Selected extract:
· · · · ·

Note 18 — Noncontrolling Interest

 

The noncontrolling interest (“NCI”) included as a component of consolidated total stockholders’ equity is summarized for the periods indicated as follows:

 

   December 31, 2022   December 31, 2021 
NCI – equity (deficit) – beginning of period  $17,752   $(2,369)
Investment in Veris Health Inc.       6 
Net loss attributable to NCI   (14,255)   (5,779)
Impact of subsidiary equity transactions   28    16,760 
Lucid Diagnostics Inc. proceeds from Committed Equity Facility, net of deferred financing charges   1,767     
Lucid Diagnostics Inc. issuance of common stock for settlement of APA-RDx installment payment   653     
Lucid Diagnostics Inc. 2018 Equity Plan stock option exercise   695     
Lucid Diagnostics Inc. Employee Stock Purchase Plan Purchase   109     
Stock-based compensation expense - Lucid Diagnostics Inc. 2018 Equity Plan   13,859    9,134 
Stock-based compensation expense - Veris Health Inc. 2021 Equity Plan   7     
NCI – equity (deficit) – end of period  $20,615   $17,752 

 

The consolidated NCI presented above is with respect to the Company’s consolidated majority-owned subsidiaries as a component of consolidated total stockholders’ equity as of December 31, 2022 and December 31, 2021; and the recognition of a net loss attributable to the NCI in the consolidated statement of operations for the periods beginning on the acquisition date of the respective majority-owned subsidiaries.

 

Lucid Diagnostics Inc.

 

As of December 31, 2022, there were 40,518,792 shares of common stock of Lucid Diagnostics Inc. issued and outstanding, of which, PAVmed Inc. holds 31,302,420 shares, representing a majority ownership equity interest and PAVmed Inc. has a controlling financial interest in Lucid Diagnostics Inc., and accordingly, Lucid Diagnostics Inc. is a consolidated majority-owned subsidiary of PAVmed Inc.

· · · · ·

Source information:

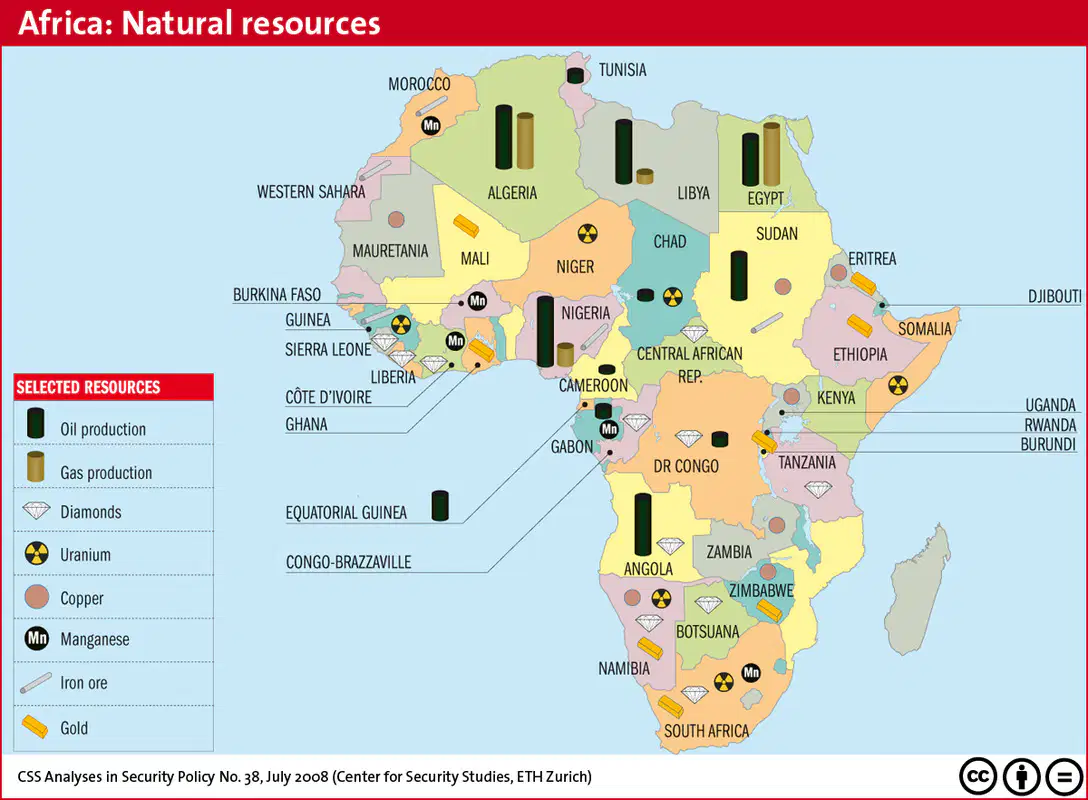Click the no-derivatives equals sign icon
Viewport: 1088px width, 800px height.
1064,776
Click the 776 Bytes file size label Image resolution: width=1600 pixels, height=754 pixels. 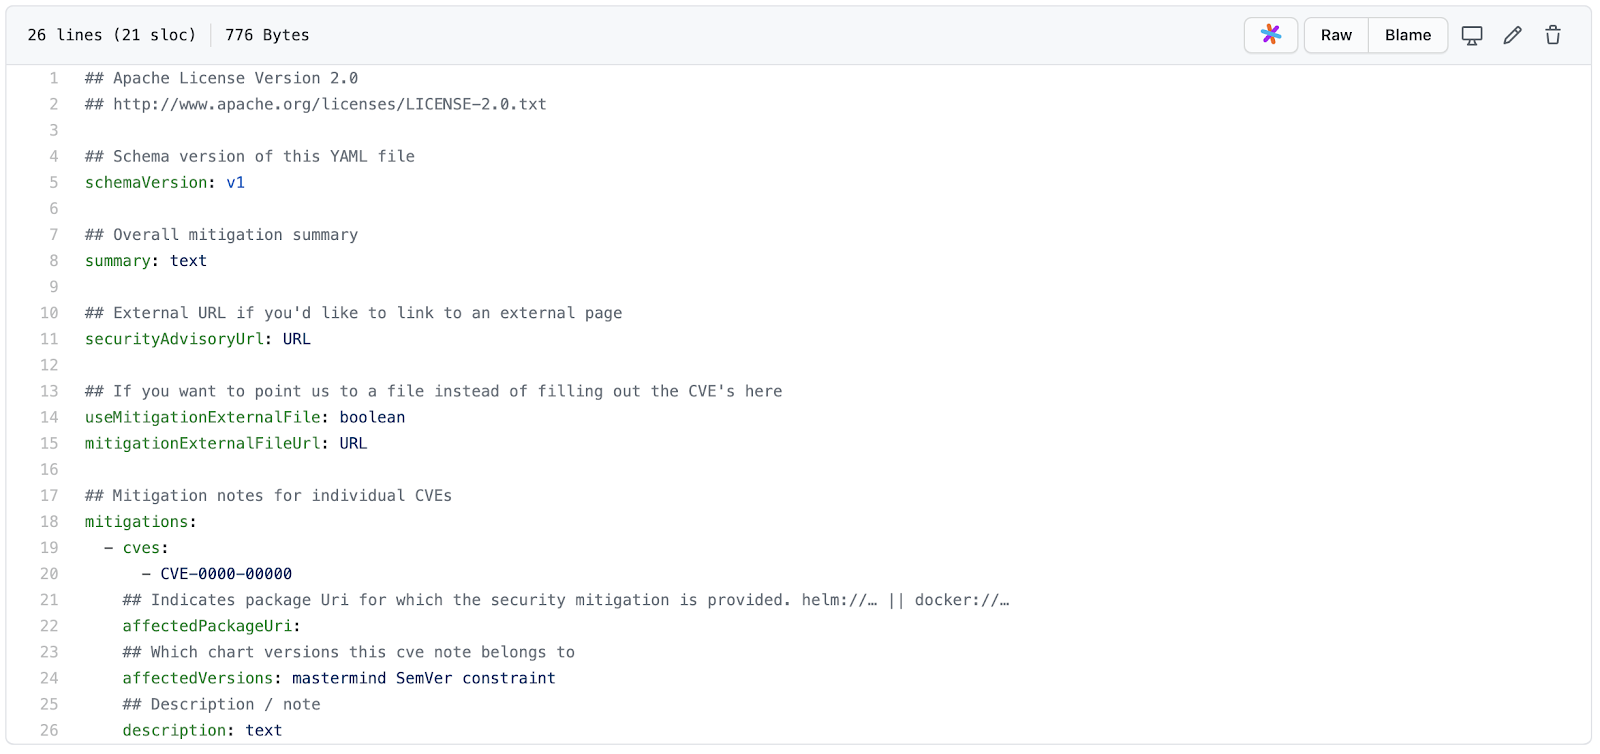click(268, 34)
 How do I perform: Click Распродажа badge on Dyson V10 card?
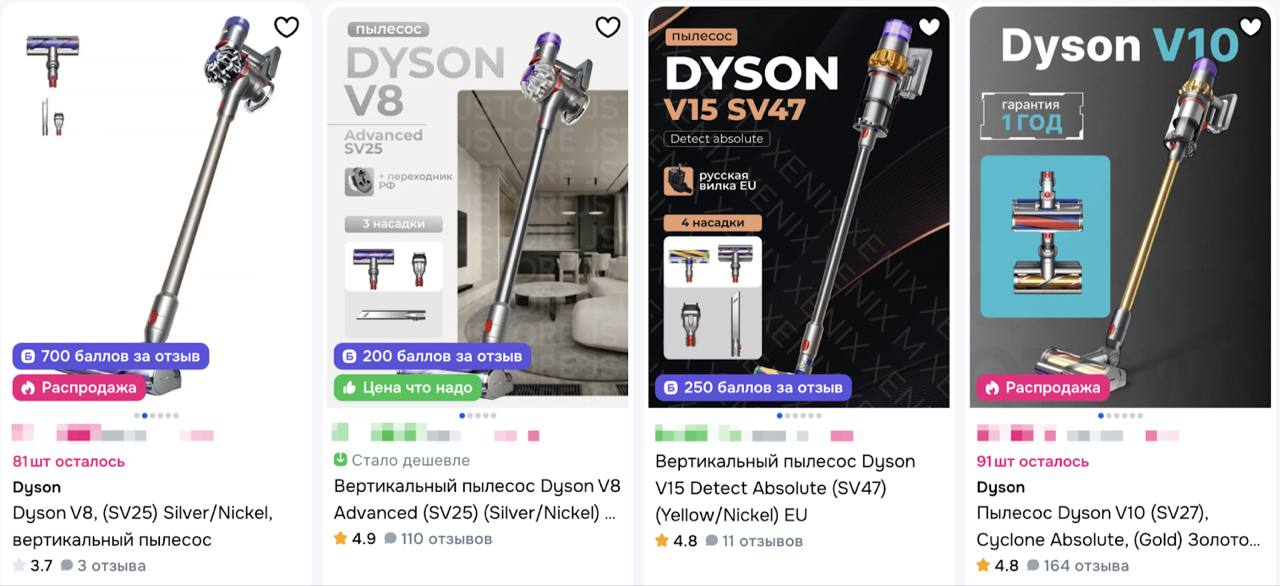click(x=1043, y=387)
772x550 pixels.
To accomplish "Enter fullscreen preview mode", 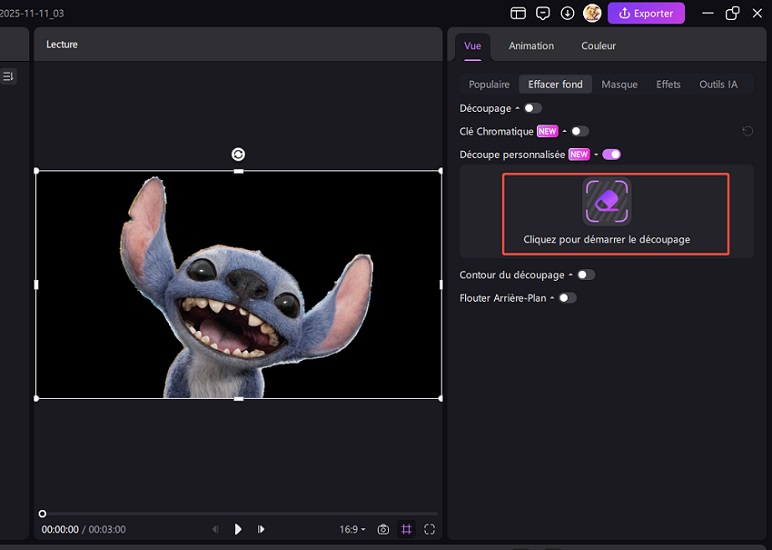I will 430,529.
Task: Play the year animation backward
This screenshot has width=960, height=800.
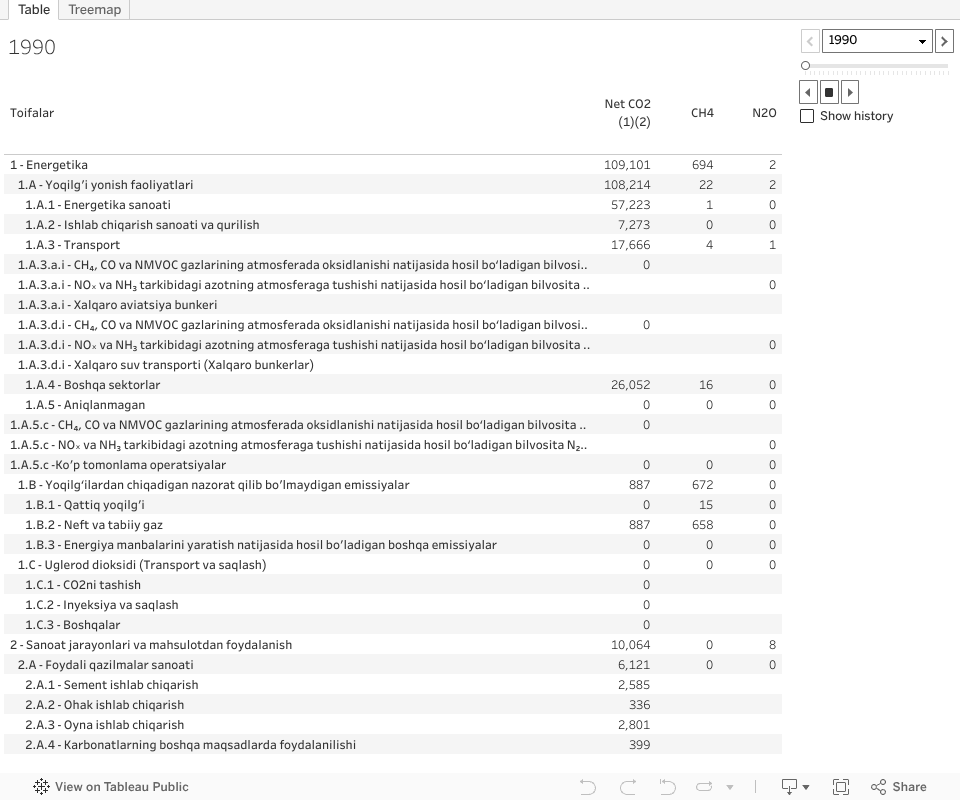Action: click(809, 92)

· · · · ·

Work task: In the noncontrolling interest note, how many shares of Lucid Diagnostics Inc. common stock did PAVmed Inc. hold as of December 31, 2022? The entries have no connection to the noncontrolling interest note.

Output below: 31,302,420 shares